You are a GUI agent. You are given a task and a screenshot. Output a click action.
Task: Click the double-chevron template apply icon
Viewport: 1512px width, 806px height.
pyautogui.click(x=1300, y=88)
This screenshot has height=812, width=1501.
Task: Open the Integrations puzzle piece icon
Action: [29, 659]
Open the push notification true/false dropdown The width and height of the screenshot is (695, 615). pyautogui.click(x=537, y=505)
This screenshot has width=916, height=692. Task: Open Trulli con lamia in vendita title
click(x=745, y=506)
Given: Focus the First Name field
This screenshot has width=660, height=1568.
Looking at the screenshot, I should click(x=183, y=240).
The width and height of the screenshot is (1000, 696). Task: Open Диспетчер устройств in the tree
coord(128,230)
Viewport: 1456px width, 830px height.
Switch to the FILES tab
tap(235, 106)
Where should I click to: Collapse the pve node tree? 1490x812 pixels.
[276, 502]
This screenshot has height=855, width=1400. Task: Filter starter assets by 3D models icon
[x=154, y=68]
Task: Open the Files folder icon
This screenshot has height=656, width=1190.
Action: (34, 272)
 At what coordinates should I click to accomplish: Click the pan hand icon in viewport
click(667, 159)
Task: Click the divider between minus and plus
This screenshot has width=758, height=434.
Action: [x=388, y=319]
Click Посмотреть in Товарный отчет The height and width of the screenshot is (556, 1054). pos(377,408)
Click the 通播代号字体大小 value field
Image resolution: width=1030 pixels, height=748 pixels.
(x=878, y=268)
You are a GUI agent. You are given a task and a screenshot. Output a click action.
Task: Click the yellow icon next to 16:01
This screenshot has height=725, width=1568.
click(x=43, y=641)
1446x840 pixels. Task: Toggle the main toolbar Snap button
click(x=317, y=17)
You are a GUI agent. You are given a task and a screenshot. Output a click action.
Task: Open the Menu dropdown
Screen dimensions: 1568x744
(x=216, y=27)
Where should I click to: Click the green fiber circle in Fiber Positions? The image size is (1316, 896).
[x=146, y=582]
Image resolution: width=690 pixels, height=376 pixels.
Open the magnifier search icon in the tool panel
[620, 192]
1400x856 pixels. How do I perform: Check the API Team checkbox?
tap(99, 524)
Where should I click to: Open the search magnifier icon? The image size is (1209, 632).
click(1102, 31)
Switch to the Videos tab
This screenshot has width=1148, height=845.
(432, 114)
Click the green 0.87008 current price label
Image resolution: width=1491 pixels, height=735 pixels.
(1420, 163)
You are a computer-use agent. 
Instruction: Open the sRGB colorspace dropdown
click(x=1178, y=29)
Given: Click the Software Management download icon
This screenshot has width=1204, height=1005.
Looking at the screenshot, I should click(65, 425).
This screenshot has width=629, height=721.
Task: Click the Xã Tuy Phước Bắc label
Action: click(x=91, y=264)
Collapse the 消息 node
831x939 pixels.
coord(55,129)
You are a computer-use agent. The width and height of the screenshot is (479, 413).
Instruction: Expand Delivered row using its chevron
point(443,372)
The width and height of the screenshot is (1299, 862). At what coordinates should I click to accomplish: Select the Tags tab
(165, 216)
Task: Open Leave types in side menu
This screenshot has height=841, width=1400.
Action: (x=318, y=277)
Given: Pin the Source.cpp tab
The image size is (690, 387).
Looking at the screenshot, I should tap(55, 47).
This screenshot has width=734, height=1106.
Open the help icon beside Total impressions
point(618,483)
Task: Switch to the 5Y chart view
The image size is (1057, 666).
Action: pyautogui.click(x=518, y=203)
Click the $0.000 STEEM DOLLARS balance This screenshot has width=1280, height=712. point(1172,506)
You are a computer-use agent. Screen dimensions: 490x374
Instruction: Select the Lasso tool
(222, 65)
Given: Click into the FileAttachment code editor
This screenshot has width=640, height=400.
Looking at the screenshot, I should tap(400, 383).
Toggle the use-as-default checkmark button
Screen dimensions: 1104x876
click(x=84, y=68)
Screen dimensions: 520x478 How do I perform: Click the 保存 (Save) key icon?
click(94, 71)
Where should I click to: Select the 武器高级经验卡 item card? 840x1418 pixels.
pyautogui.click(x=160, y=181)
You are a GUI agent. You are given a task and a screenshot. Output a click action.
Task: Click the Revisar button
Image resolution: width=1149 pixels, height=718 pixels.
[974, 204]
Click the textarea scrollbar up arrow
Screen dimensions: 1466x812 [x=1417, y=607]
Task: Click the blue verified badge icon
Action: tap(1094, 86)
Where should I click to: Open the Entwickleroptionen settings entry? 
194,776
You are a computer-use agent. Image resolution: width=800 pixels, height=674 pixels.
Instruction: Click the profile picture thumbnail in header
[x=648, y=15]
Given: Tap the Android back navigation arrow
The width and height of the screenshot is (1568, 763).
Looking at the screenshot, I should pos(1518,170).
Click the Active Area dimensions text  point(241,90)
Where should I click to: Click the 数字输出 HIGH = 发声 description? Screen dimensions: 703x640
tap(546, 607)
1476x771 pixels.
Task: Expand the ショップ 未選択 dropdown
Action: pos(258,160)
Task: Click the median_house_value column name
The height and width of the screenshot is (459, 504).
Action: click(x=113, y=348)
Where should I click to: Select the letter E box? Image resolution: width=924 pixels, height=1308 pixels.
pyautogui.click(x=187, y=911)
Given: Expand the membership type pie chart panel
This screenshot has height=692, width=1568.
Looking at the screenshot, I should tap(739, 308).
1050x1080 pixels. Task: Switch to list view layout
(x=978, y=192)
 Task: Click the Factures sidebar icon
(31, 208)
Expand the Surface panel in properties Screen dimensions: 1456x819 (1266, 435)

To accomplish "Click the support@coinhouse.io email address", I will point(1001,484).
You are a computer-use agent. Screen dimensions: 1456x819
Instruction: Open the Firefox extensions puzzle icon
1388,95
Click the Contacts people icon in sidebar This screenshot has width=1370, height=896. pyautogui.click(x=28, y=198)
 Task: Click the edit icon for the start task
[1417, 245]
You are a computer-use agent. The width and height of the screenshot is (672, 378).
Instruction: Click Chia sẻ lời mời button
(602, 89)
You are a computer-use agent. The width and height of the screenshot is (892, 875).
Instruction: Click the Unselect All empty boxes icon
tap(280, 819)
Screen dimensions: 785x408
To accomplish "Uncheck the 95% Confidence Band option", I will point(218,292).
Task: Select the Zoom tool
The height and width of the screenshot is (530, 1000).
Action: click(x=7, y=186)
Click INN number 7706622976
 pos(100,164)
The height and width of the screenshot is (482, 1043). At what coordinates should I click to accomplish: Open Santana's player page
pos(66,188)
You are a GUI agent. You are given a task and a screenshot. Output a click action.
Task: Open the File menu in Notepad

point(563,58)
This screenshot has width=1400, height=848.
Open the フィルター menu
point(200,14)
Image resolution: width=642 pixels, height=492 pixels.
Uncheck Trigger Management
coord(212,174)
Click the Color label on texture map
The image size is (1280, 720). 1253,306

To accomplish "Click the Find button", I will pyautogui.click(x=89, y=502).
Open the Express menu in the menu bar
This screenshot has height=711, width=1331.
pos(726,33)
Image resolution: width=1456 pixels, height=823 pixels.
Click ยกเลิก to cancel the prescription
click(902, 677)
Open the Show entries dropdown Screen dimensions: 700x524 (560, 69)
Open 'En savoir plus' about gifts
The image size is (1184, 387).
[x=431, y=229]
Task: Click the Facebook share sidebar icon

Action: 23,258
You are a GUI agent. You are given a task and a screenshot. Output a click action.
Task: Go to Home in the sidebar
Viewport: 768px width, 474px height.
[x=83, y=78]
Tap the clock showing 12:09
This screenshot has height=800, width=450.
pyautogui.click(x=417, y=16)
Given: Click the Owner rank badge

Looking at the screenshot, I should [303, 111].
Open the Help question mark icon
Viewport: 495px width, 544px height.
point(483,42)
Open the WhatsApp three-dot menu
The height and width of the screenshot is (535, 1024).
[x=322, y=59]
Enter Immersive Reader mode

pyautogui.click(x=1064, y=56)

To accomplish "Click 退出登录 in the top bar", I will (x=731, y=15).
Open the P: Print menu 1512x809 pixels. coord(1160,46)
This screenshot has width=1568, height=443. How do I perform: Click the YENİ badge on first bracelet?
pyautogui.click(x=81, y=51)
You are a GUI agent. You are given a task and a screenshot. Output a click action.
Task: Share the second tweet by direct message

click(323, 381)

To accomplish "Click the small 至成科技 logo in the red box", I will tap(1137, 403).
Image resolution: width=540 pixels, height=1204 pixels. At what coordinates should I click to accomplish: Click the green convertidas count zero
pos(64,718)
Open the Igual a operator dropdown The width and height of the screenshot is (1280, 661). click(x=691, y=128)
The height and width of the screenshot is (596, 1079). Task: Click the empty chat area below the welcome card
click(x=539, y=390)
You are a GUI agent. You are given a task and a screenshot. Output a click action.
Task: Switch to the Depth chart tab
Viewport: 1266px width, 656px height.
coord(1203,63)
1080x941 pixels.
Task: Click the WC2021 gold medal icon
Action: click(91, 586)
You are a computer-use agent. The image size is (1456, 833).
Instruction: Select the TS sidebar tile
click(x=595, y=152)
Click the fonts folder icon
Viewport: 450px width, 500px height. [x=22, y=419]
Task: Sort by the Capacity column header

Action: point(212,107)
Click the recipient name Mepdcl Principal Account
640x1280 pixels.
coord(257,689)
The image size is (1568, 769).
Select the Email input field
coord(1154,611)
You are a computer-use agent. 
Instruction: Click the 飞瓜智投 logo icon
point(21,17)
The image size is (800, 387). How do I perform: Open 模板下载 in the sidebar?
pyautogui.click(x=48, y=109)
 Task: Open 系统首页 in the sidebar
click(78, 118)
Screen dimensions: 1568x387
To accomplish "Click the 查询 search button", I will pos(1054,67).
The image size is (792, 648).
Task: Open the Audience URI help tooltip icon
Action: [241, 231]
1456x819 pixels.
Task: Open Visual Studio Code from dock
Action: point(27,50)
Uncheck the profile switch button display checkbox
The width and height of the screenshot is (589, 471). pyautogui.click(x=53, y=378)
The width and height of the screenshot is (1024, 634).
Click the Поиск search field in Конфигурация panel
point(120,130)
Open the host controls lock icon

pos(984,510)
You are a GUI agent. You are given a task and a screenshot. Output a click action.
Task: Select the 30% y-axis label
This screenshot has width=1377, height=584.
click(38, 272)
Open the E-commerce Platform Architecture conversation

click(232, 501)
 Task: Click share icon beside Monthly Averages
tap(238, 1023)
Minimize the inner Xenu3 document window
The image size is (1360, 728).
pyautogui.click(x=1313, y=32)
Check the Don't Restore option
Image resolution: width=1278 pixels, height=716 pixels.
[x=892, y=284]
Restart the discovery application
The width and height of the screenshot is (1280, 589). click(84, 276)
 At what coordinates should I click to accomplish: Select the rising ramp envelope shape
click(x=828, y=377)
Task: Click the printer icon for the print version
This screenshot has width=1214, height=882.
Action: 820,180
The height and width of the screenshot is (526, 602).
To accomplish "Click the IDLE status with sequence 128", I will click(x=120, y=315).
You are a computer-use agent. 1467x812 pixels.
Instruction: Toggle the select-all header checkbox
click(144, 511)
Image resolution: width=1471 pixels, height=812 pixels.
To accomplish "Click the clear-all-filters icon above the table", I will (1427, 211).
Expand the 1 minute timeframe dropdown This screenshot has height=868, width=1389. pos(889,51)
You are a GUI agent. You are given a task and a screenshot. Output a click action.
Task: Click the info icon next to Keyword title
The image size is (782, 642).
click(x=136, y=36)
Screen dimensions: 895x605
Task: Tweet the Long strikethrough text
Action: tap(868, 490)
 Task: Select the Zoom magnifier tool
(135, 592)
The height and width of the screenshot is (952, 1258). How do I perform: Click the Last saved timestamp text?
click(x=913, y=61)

## [What needs to be done]
Rewrite the part of the material that opens with the line containing "Given: Pin the Source.cpp tab" and closes with the line containing "point(618,483)", replacing "help" with "info" and leaving everything else unchanged.

## [Exercise solution]
Given: Pin the Source.cpp tab
The image size is (690, 387).
Looking at the screenshot, I should tap(55, 47).
This screenshot has width=734, height=1106.
Open the info icon beside Total impressions
point(618,483)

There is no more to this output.